The Securities and Exchange Commission is looking to “reform or repeal” the sales and marketing fees it has allowed mutual funds to charge for the past quarter century. Now two Congressmen have floated legislation that would push for changes to the fee structure and that would alter the way costs are disclosed to investors.
A lot of interested parties have weighed in on the debate, couching their suggestions in legalese and self-interested protectionism.
So allow me to make it clear to the regulators and legislators the one and only course for real reform:
Just give us the darn cost!
If anyone is serious about real reform and disclosure, this is the only honest solution. Quote costs only in one single figure that delivers all-inclusive, out-the-door, no-fine-print, no-excuses, this-is-the-cost-of-owning-the-fund honesty.
If it makes the lawyers and the fund managers happy, they can stick a breakdown of those fees somewhere beneath the definitive expenses number and a chart showing how the costs will add up over time.
This whole issue actually stems back to 1980, when the SEC issued the “12b-1 rule,” allowing funds to charge fees – beyond ordinary operating expenses – to cover the sales and marketing of the fund.

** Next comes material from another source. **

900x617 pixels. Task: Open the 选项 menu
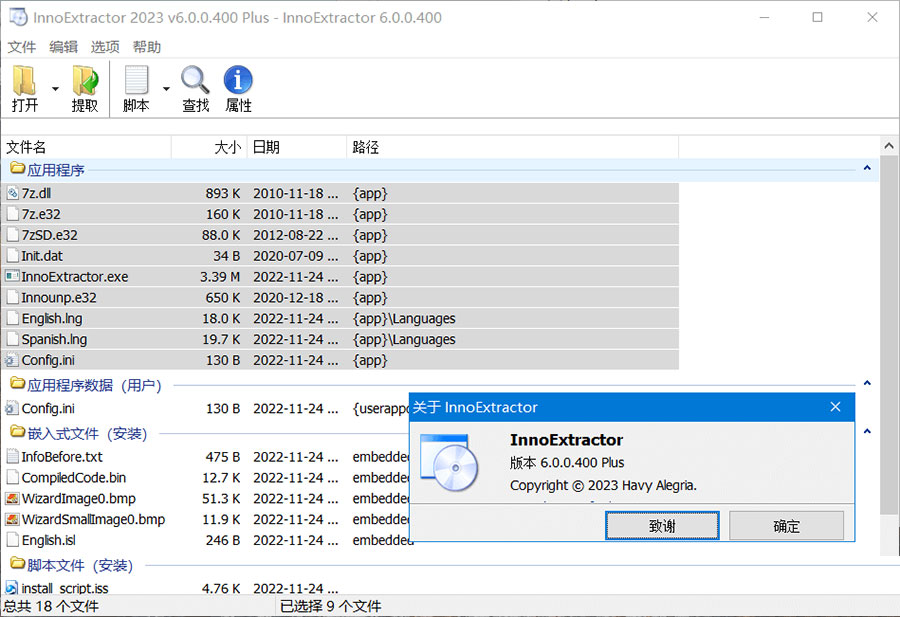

Fast forward to 2007, and it’s easy to see that what was intended as a temporary fix has become a nightmarish fixture. More than 70 percent of funds now have 12b-1 fees, according to the Investment Company Institute; fund firms say that 12b-1 fees give investors the ability to pay for financial advice over time, rather than all at once – which is true – but they also use the fees to pay for space in fund “supermarkets,” the brokerage super-store platforms for investments.
In fact, a “no-load fund,” – meaning one purportedly without sales charges – is allowed to carry a 12b-1 fee of up to 0.25 percent.
The vagaries in what the fee covers are where the confusion starts. Throw in the fact that fund firms have always wanted to break out the sales and marketing costs from the actual management fees, in order to make their pay seem reasonable. It’s akin to car dealers quoting prices exclusive of taxes, title and other charges when the consumer is most interested in what it will take, in total, to drive the car home.
For average investors, the breakdown of fees is interesting, but also irrelevant. The two key factors driving fund sales are performance and costs, not whether a fund gets to a certain fund level by having a 12b-1 fee or not.
There has been talk that regulators should “externalize” 12b-1 charges, applying them at the individual account level rather than deducting them from fund assets. For reasons too complicated to explain here, this plan would be a tax nightmare; moreover, it would force a radical change in fund accounting, and shareholders would eventually pay the freight for the new systems.
So if 12b-1 fees are not going away – and they’re not – investors should hope for a simple, three-step resolution to fee disclosure:
When it comes to fee disclosures, improving the system is simple: Just tell us what we most want to know.